Tim Sinclair has been in his job for six weeks. It’s the first time the HR experienced manager has been involved in the franchising sector but as the new general manager of Laser Clinics Australia he's loving it - and the franchise model.
Sinclair brings to the role experience as vice president of human resources Asia Pacific for the Campbell Soup Company, HR director for Asia at Campbell Arnotts, and various roles at PriceWaterhouse.
Sinclair replaces Ian Houlton, who talked to Franchising last year about the involvement of the Archer Capital Growth Funds in Laser Clinics Australia.
“From my perspective the first thing Archer brings is money. It means our growth path can continue. Secondly it brings a level of discipline," says Sinclair.
“When Archer came in there was a natural level of nervousness among franchisees. Private equity has a mixed reputation in the community, but the franchisees can see more support and focus from the business.”
The credibility of a private equity firm investing in the LCA business helps attract good franchisees to the brand, he says.
“There is a level of discipline about how to measure success and the impact on marketing.”
The franchise system itself is built on a 50/50 franchisee/franchisor partnership, with LCA investing in each of the franchise units.

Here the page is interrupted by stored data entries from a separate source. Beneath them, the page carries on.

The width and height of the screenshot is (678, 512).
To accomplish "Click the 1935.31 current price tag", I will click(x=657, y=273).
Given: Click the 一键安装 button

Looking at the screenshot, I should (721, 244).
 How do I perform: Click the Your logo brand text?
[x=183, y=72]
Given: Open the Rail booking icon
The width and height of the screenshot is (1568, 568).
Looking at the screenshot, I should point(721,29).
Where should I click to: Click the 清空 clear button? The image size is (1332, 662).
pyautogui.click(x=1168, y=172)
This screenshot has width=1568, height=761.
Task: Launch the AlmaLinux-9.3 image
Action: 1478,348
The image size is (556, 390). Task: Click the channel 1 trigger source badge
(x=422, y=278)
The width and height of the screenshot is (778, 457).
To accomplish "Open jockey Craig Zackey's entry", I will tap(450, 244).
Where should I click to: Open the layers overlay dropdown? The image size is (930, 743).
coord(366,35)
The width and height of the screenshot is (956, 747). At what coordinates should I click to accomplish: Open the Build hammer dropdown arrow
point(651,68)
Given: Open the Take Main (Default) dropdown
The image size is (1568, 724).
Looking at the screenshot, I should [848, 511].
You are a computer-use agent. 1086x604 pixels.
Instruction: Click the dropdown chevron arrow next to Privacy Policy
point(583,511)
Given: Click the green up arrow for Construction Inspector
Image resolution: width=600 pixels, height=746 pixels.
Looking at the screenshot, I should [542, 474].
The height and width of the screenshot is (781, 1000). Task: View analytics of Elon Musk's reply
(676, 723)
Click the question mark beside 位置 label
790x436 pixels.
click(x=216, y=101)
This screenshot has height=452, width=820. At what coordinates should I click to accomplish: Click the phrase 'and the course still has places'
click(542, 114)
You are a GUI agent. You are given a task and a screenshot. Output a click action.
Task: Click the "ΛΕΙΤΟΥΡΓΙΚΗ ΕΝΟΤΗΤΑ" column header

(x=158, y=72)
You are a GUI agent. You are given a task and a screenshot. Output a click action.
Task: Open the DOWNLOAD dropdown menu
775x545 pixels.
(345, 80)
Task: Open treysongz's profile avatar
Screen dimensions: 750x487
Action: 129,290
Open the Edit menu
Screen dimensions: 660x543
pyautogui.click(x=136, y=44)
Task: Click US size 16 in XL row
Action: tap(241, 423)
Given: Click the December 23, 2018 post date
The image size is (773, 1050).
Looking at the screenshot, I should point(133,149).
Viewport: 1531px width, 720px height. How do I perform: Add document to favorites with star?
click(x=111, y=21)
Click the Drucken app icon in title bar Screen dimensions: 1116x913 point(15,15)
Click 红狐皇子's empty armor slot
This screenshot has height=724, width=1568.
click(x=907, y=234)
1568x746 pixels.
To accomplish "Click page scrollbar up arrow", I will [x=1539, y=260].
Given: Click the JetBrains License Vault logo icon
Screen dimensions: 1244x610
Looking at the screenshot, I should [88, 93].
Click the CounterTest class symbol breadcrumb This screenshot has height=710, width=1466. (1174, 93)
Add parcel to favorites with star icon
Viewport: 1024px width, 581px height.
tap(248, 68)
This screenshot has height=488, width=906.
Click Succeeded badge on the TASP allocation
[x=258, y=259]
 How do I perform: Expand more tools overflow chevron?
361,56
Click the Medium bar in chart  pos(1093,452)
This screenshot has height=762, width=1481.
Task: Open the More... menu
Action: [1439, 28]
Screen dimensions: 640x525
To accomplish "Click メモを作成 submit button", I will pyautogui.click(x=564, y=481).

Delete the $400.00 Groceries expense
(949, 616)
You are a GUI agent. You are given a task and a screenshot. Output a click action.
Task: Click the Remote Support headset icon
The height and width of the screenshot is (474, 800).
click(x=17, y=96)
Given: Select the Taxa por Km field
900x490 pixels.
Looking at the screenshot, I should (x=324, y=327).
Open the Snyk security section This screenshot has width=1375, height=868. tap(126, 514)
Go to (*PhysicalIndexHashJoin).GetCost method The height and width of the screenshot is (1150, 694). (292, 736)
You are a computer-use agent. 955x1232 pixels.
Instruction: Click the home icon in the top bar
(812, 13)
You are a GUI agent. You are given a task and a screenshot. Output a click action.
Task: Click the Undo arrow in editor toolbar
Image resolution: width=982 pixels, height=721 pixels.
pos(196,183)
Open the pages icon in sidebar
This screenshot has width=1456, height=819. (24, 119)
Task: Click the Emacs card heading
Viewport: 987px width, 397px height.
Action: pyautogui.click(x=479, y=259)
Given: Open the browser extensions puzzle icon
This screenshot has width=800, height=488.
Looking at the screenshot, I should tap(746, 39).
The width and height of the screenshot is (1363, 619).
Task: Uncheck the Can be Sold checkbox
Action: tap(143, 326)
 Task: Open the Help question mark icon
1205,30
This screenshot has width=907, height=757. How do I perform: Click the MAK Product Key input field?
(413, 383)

“We need to have capital to call on,” says Sinclair. “Our ambition is to double the number of clinics in our network in two to three years.”
Right now the business has 45 clinics across Australia but there is plenty of potential, Sinclair believes.
“I think this is the most powerful franchise model for growth for two reasons. Firstly we are tied at the hip to our franchisees. Financial and business success is completely aligned. Our success comes from their success.
“It’s definitely a partnership. We help with marketing strategy and partner in local marketing, key support elements and business advice.
The best of franchising
“I’ve been GM for six weeks and I’ve spent a quarter of my time with franchisees.
"I like working in the franchise environment. There are the same challenges as in corporate, there are department heads and leaders. But with this, the leaders are the owners and passionate drivers of their business. There are different incentives.”
The fast growing business needs to focus on driving customer engagement, he says.
“It’s sexy and exciting to talk about the growth of new franchises. But there is an opportunity to grow existing franchises, and that’s equally, if not, more important.
“Our best sales people are our existing franchisees. If we can help take them from a $1m business to $1.5m, $2m even $3m, in reality, that’s most important. That is our job.”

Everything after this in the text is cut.